**ASSIGNMENT:** Starting from the top of the entries below and ending with the line containing "Given: Click the Start remote session button", restate every line word for word, pictures omitted.
☆ ☆ ☆ ☆
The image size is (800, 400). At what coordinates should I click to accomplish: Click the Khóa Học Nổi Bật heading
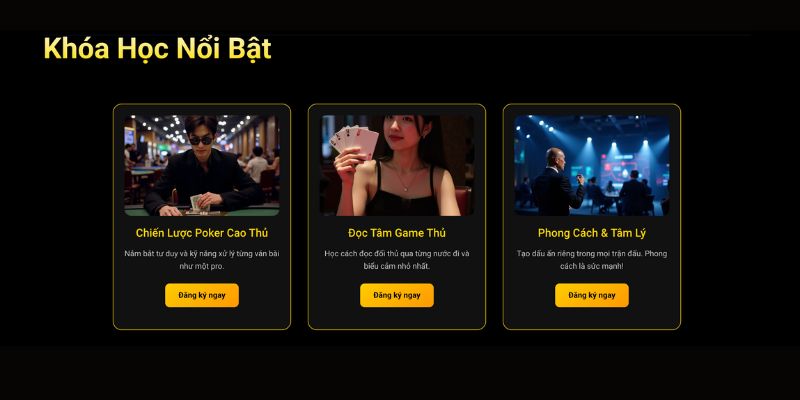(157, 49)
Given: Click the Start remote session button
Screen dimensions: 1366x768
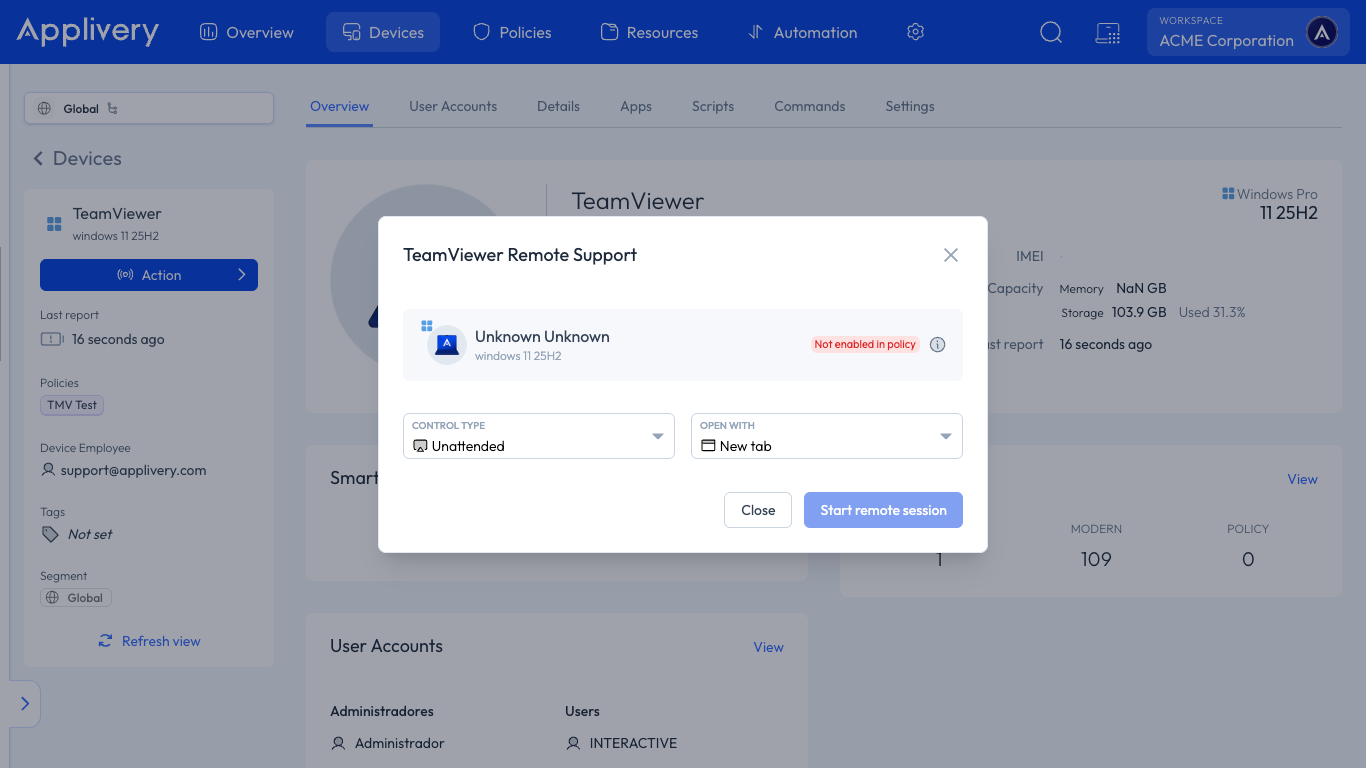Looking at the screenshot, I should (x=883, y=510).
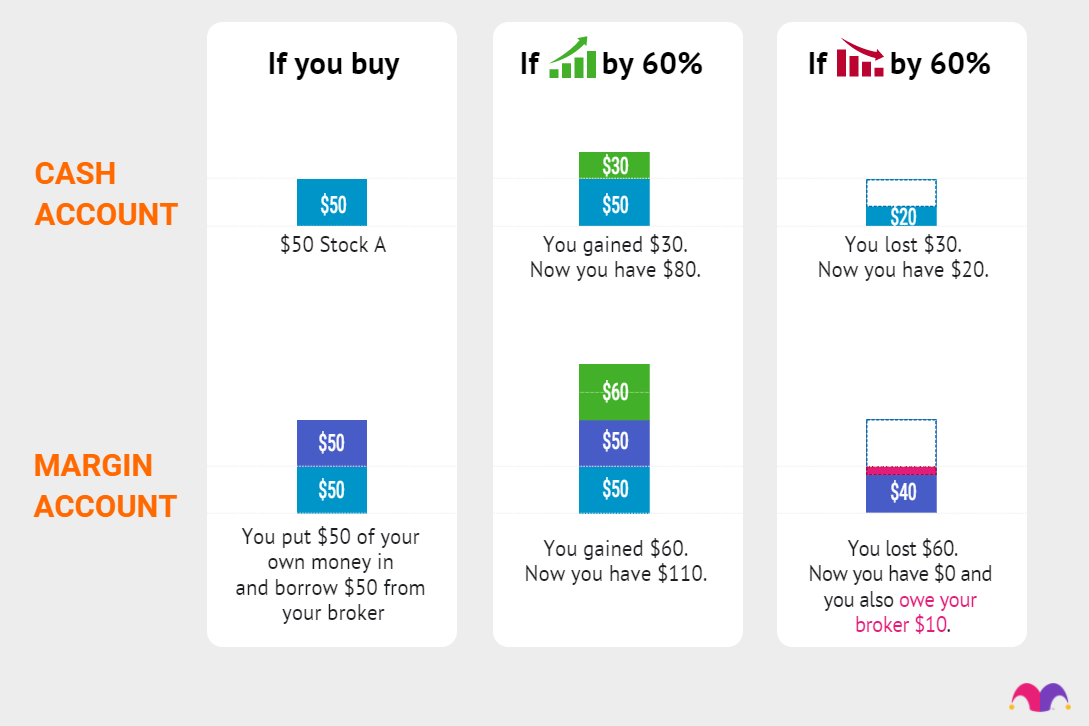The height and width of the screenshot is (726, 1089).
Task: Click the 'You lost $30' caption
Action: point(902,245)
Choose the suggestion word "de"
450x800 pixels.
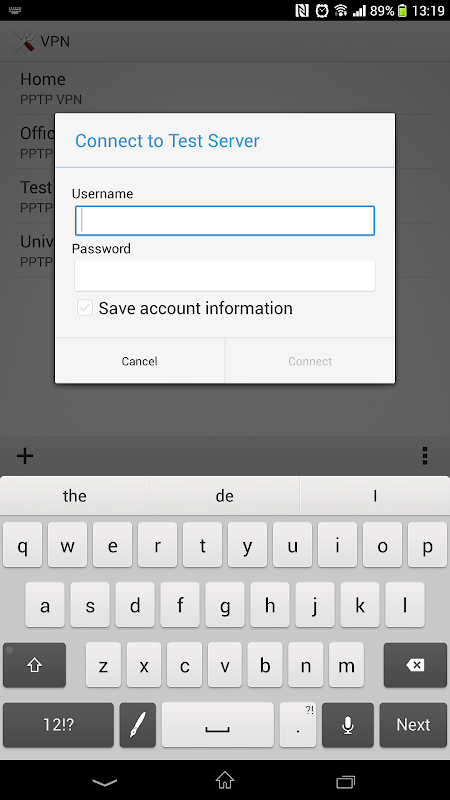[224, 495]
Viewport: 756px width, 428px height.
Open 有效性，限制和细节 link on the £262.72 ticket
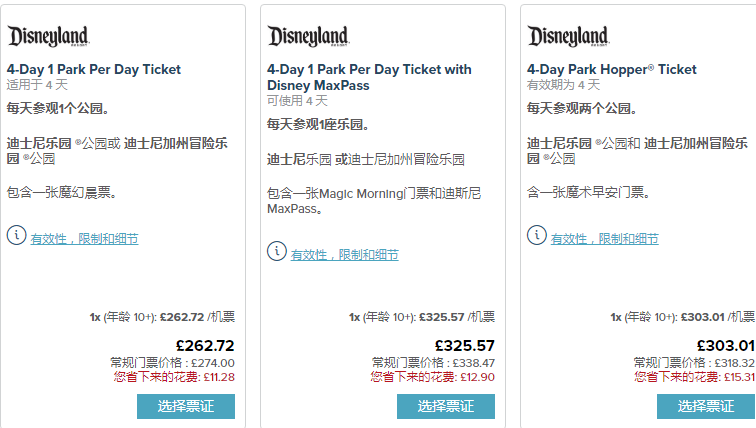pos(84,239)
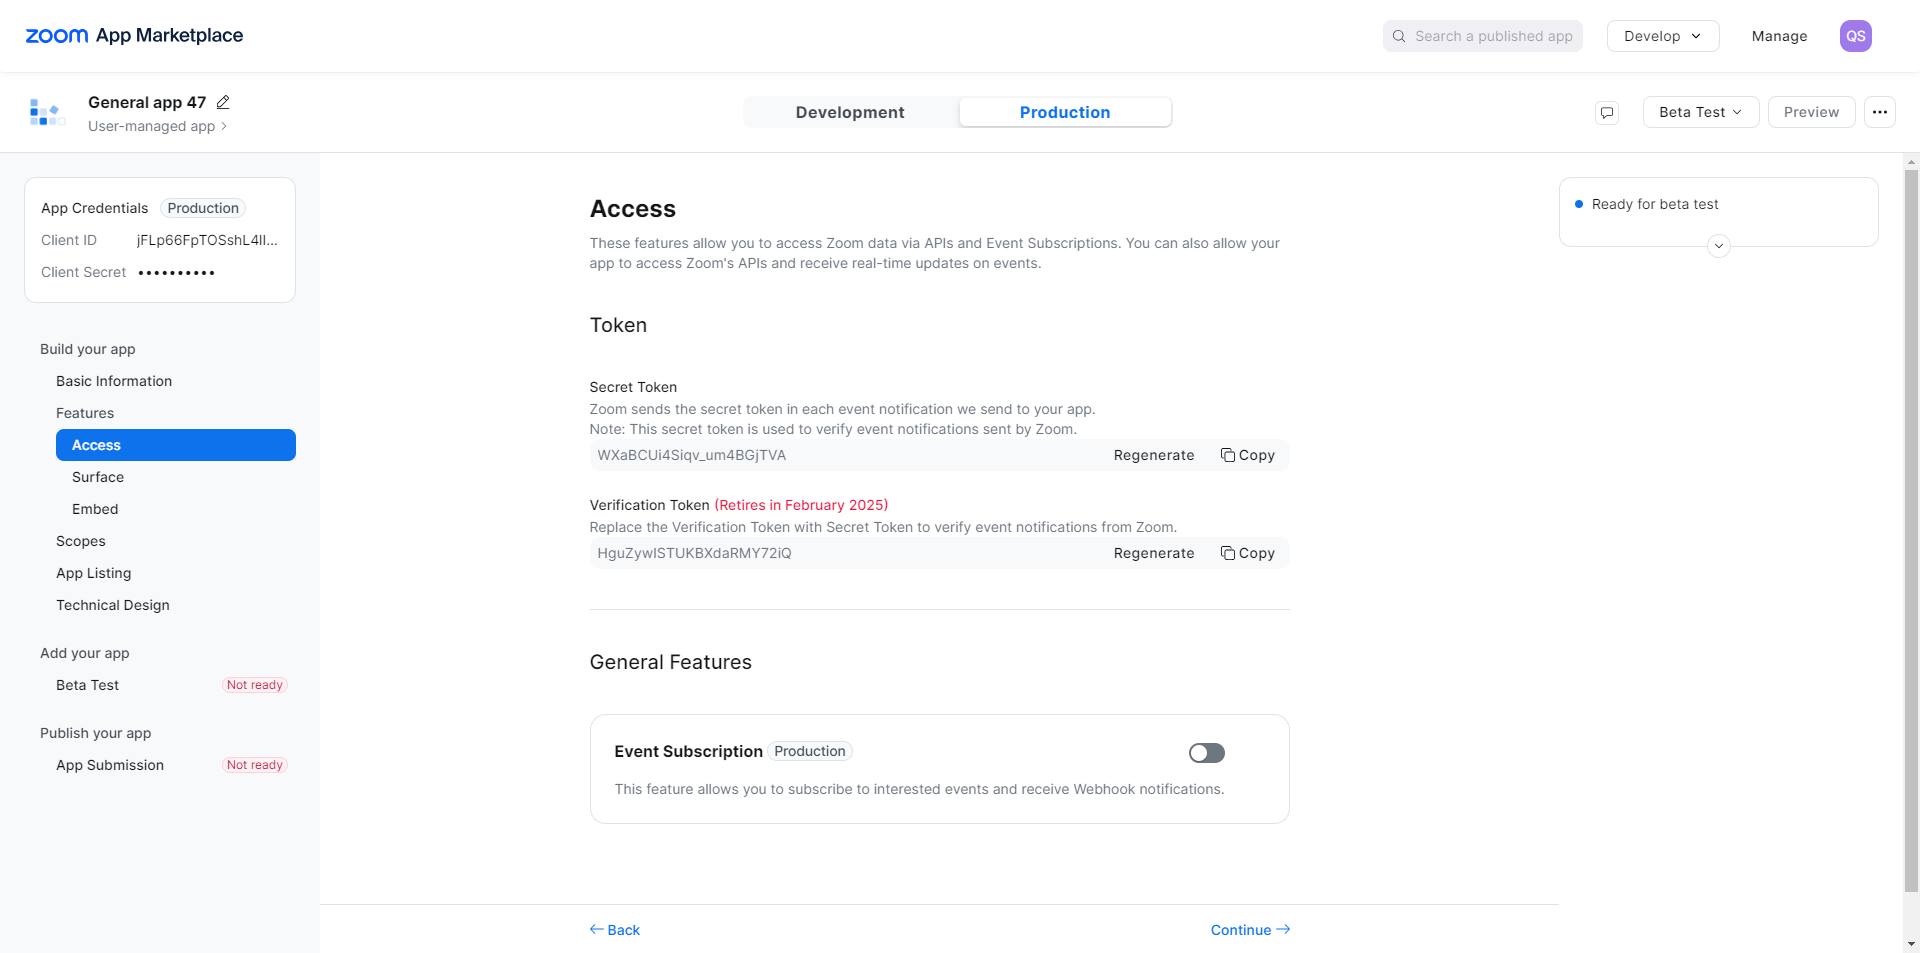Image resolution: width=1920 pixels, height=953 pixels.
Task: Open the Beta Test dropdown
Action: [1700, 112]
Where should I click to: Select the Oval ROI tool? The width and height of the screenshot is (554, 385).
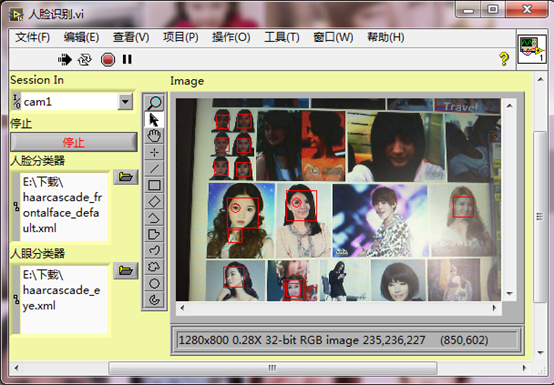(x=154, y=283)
☆ ☆ ☆ ☆
**RESPONSE:**
The image size is (800, 400). At what coordinates should I click to accomplish: Click the Khóa Học Nổi Bật heading
(157, 49)
Given: Click the Start remote session button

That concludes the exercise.